What happened was: I was swinging back and forth on the back end of a church pew, and a boy sitting near my head, grabbed me by the hair and puled me down. SMACK! I landed on the hard church floor and in that moment God gave a loud and clear "Don't care about this dude! I'll let him get a major head injury in my own house! And he's a baby too! #Sociopath Mua ha ha!"
So my mom ran out of the church, panicked as my blood soaked her dress. Apparently they had a really hard time getting me to avoid the wound or otherwise leave it alone. I just kept picking at whatever they put there to close the wound, so eventually they just put tape around my whole head, over and over, like a mummy. That fixed it. No I would not say my mom is a monster for "letting" that happen. She was right next to me, but guess what? Accidents happen. I have a cousin whose son broke his leg, very young. Did I blame him? No. Accidents happen. I knew of another family, lost their 10 year old to a pool drowning, do I blame them? No. Accidents happen. People make fun of helicopter parents, then they say everything is your fault the moment you're not a helicopter parent. Sometimes horrible things happen, and if I were to condemn all those people, I would lose my humanity due to the fact that only an idiot or a robot thinks parents can be perfect and all-seeing/all-knowing beings.
Later when I was 7, and this may explain why I don't remember much of my childhood, I fell on my head again. This time? Stepdad was supposed to be watching me. I fell from about 20 feet up in the air, onto cement.
There was a fishing boat, a commercial-level fishing boat, that was being worked on by my stepdad. Yeah, the awesome kung-fu dirt bike enthusiast stepdad. This boat was propped up in a shipping yard, and I was crawling around the very front of the boat. No one knew I was up there as far as I know. Naturally, there were chains, massive ones, at the front of the boat, and as I crawled around the front of this boat, my hand slipped on one of the chains. Imagine putting your hands on flat sheet metal, then putting your hand on a chain. The chain slides on the sheet metal and whoops!
THUNK! My head smacked against the cement ground 20 feet down like a watermelon... only this watermelon, didn't explode. In fact, I just had a bump on my head, that's all. Maybe God is a fisherman? He hangs out in shipping yards, not churches?

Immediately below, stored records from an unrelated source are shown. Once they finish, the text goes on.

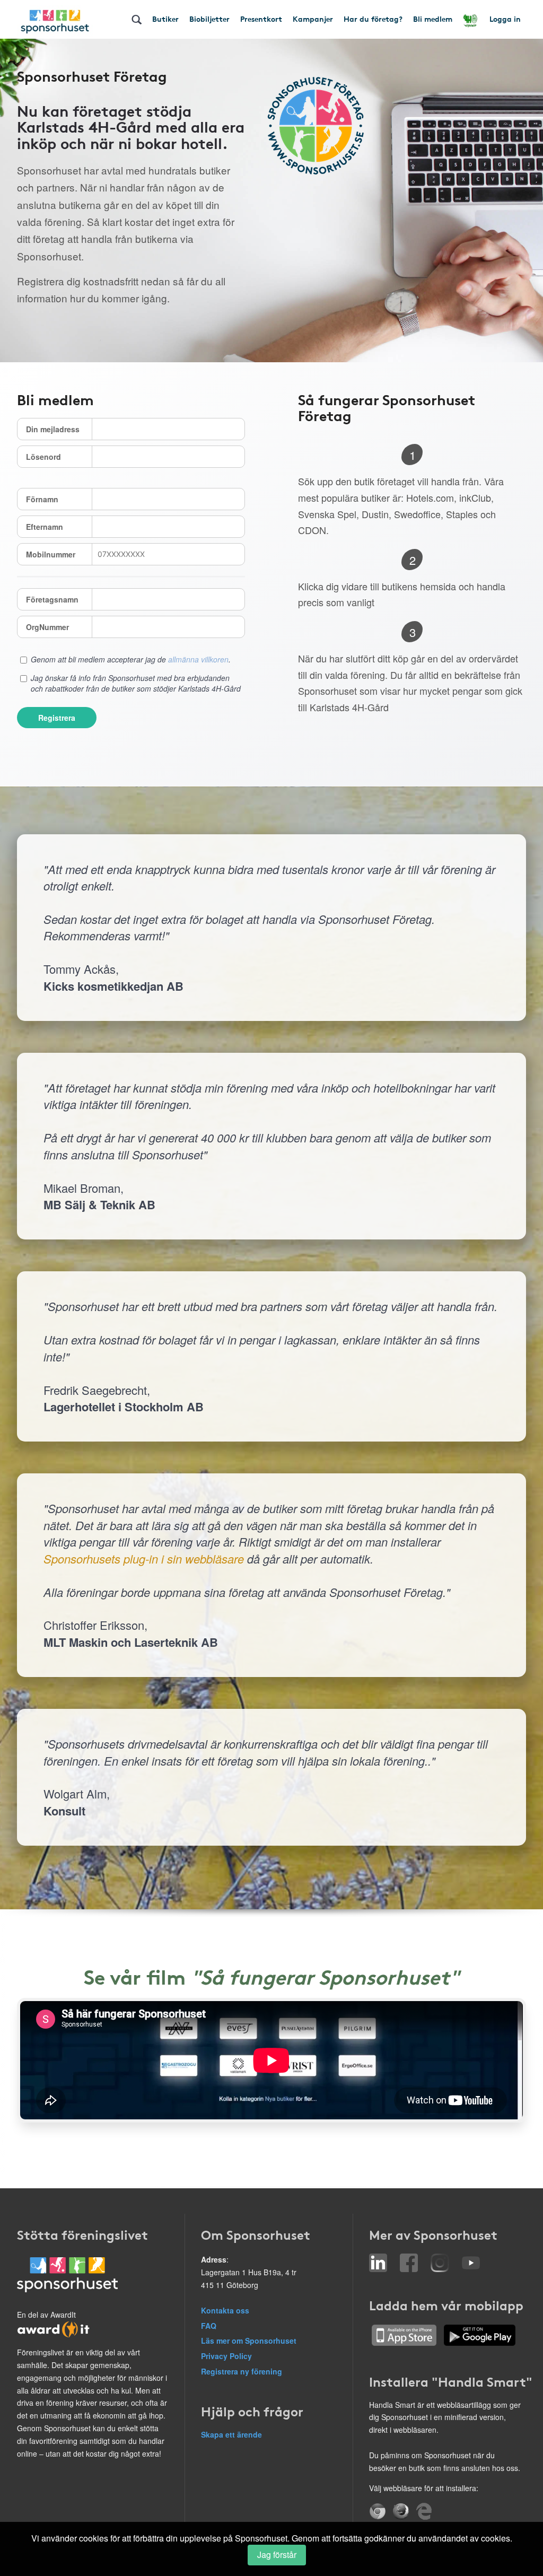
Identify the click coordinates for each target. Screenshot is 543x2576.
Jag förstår (276, 2554)
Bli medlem (432, 18)
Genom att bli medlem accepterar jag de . (131, 659)
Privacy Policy (226, 2356)
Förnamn (42, 499)
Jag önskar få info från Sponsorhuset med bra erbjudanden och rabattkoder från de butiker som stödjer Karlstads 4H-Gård (136, 683)
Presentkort (261, 18)
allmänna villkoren (198, 659)
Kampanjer (313, 18)
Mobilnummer (50, 554)
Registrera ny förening (241, 2371)
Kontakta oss (225, 2310)
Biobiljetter (209, 18)
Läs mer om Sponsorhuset (248, 2340)
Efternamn (44, 526)
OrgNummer (47, 627)
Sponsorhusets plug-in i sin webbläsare (143, 1558)
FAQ (208, 2325)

Anyway, as I recall, I was bribed with a bike so I wouldn't tell my mom what happened. I was happy to get the bike, and later I was happy to spill the beans and tell my mom too. I could have easily died. I figured she should know.
So yeah, thanks guys! I had a great time writing this chapter because it wasn't about women, yay! Sometimes you gotta take a break and write about boys! But, we all know, women run the world, because if we don't say they do, they torture us! Haha! So, it's just a break.
To my fallen friend, I love you brother, sorry I didn't hug you more. I wish I could hug you today, and I hope, if you knew me today, you'd still love me just the same. I'm sorry if I let you down, maybe I do suck, and that's ok if you forgive me.
To my fallen enemy, I love you dude, not as much as my actual friend, but, you're still great. Did that ruin it? I mean come on I barely knew you... anyway I'm sorry you hate me, but from what I know of you, I'm glad I got to meet you, and hear how funny you are. I'm really sorry I was one of the only people to wear black to your funeral, I don't know what happened there. Did you see that dude in the Hawaiian shirt? What an asshole. I know.
Have a great night guys! Remember to hug your loved ones while you're still kicking!